When I was growing up, Independence Day was quite the holiday.  When I was a kid, the day started with a parade, that wasn’t even a block away from our house to watch, then we had a barbecue, and then a walk to George S. Patton Park, where there was room for everyone with eighty-four acres, for a tremendous display of fireworks, and yes, it holds great memories for me, and just about everyone else that I grew up with.  I am kind of old-fashioned, because I still refer to national holidays by their original name like: Independence Day, Decoration Day, George Washington Day, Abraham Lincoln Day, and across the river up down south in Canada, my family also celebrated Dominion Day.  The parade was disbanded by a former mayor of Detroit, and the fireworks were usurped by the International Fireworks celebration on a day before either of the two countries celebrate, though my current city has a wonderful fireworks celebration tied into their anniversary of going from a township to a city, but the barbecue continues.  I have to admit that neither my Bride or I are barbecue chefs.  Our one son is, and he has an elaborate smoker and barbecue apparatus, and he invited us for dinner, as he was making ribs, we also brought seven filets for him to make as well.  The ribs fell off the bone, I was a very happy camper. 

Beside bringing the filets, we brought some wine, as if you might be surprised.  We started off with Korbin Kameron Semillon Moon Mountain District 2018. For years, I would hear how some of the famed Medoc houses made a barrel or two of white wine for their own consumption.  I also heard how some of the great houses of Sauternes would make a barrel or two of dry white wine for their own personal consumption as well. I guess that I would lump this wine with those, as there was only one barrel made, or to make it easier to understand, there were twenty-five cases produced.  Normally, I try to have all the notes for this wine, I had originally tasted this wine, a day prior to the official tasting, and I bought what I could be allotted, as the following day, the entire twenty-five cases were sold.  The wine is organically made, using indigenous yeasts, it started in Stainless Steel and finished in new French Oak.  A very pretty yellow/golden colored wine which at the age of six, was still showing youthful appeal of citrus and white florals.  On the palate there was still fresh citrus, and ripe pear mingling together and ending with a nice long finish of fruit and a touch of terroir.
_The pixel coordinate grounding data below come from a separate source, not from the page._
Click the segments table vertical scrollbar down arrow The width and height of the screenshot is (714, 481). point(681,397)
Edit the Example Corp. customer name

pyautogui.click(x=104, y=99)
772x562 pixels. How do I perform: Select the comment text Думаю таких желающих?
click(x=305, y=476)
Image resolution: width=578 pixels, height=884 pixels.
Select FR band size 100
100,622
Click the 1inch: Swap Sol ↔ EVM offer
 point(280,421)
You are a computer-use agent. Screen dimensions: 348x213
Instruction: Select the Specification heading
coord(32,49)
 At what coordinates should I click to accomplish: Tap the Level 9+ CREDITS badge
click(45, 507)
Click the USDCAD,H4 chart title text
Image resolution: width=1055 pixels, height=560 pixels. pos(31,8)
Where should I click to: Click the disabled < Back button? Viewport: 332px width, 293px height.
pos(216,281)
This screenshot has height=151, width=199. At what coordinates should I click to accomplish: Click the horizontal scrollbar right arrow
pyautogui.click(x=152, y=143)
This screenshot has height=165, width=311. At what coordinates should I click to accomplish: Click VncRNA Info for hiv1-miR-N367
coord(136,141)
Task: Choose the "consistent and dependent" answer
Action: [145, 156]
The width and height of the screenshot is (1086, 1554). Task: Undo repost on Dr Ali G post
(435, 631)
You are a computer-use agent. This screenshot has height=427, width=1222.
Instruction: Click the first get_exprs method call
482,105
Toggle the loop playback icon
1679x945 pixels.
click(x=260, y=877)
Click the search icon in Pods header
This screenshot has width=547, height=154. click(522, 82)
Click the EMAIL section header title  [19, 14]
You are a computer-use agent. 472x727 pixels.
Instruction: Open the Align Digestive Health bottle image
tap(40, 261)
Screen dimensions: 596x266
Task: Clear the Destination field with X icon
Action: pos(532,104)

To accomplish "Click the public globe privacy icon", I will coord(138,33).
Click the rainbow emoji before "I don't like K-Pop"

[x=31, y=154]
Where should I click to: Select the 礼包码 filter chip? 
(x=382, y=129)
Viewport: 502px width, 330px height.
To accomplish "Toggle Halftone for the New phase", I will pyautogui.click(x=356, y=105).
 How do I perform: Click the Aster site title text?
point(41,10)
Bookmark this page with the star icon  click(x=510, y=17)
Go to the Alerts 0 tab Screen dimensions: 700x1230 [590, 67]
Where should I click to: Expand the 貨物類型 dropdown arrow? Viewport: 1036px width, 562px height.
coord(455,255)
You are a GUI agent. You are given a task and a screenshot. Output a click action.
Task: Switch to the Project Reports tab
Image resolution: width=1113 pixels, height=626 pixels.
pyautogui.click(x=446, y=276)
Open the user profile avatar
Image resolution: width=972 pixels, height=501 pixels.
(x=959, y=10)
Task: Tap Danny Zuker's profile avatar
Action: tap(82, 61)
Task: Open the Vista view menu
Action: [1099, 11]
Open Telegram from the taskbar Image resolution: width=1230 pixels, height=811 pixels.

 I also raided the cellar for a wine that we fell in love with, when we tasted it at the winery, shipped it home, illegally at the time, put it on the rack and let it rest for a little while.  We had a bottle of St. Supery Vineyards & Winery Meritage Napa Valley Red Wine 1995.  In 1988, The Meritage Association (now The Meritage Alliance) was created to promote handcrafted wines blended from traditional noble Bordeaux varieties.  Meritage is a coined word combining merit and heritage, and is pronounced to rhyme with heritage.  The first wine with the term Meritage was the Cosentino Winery “The Poet” 1986.  This wine is a blend of Cabernet Sauvignon, Merlot, and Cabernet Franc and the fruit came from their Dollarhide Ranch and Rutherford Estate Vineyard.  The winery it appears now call this wine “Elu” and is still being made by winemaker Michael Scholz and consultant Michel Rolland; and the “Elu” is aged for twenty-months in French Oak, of which forty-seven percent is new, so I will go out on a limb and opine that the production for the Meritage must be quite similar.   When I removed the capsule, I thought the cork looked perfect, so I used my waiter’s key, but I had to finish opening it with The Durand, which I am glad that I packed, just-in-case.  For a twenty-nine-year-old wine, the deep garnet red color was showing no signs of foxing.  The wine offered notes of black cherries, blackberries, currants and secondary notes of graphite, anise, spices, and oak.  On the palate the tones of the fruit had mellowed along with the tannins and reminded me of many thirty-plus-year-old Medoc wines that I have had over the years.  I was very impressed, especially after I noticed that the back label said to “drink now through 2010.”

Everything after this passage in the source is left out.